障害者雇用、進んでいますか?

障害者雇用促進法が改正され平成21年4月より段階的に施行されていますが、
この平成22年7月より

1.「障害者雇用納付金制度」の対象事業主が拡大され
2.「障害者雇用率制度」の対象労働者に短時間労働者も含まれる

事になります。


「障害者雇用納付金制度」とは雇用している労働者数に比例して
雇用する「障害者人数」を設定し、雇用人数が超えている場合は調整・報奨金を
支給し、達していない場合は納付金を徴収するものです。
 

1.月々の労働者数※に応じて法定雇用者数、雇用障害者数を算出する。
2.年度(4/1~翌3/31)で締め切り、1を合算する
3.過不足数により調整金や納付金を算出する。

今までは、※の労働者数が301人以上の企業で義務となっていましたが
201人~300人以下の事業主に拡大されました。

5年後の平成27年4月には101人~200人以下の事業主に拡大される予定です。

法定雇用者数を計算する際、パート・アルバイトなどの短時間労働者数は除いていましたが、
改正により含んで計算することになります。雇用障害者数にも短時間採用の障害者を含みます。
正規雇用者よりもパート・アルバイトの多い企業では試算が必要になるでしょう。

障害者の雇用・定着に不安を覚える企業に向け、
「独立行政法人高齢・障害者雇用支援機構」では、「ジョブコーチ」支援も行っています。
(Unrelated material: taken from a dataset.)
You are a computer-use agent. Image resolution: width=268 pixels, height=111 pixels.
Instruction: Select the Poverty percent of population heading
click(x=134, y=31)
ジョブコーチを派遣して企業内職場課題を解決するシステムです。障害者の方には、一人ひとりに有ったスケジュールやきめ細やかな支援を職場で行います。又、「精神障害者雇用安定奨励金」も新設されました。
4種類の奨励金が有りますので、是非活用して頂きたいとおもいます。

ハローワークでは、仕事と障害者のマッチングの為の支援を行い、紹介した障害者の雇用について助成金、奨励金を支給しています。

障害者には、視覚障害者、聴覚障害者、肢体不自由者(車いすの方)、透析が必要な方、知的障害者、精神障害者など様々な人がいます。

「法律上の義務だから」とせず、あらゆる人が働ける職場環境の整備はこれからの企業発展に欠かせないものではないでしょうか。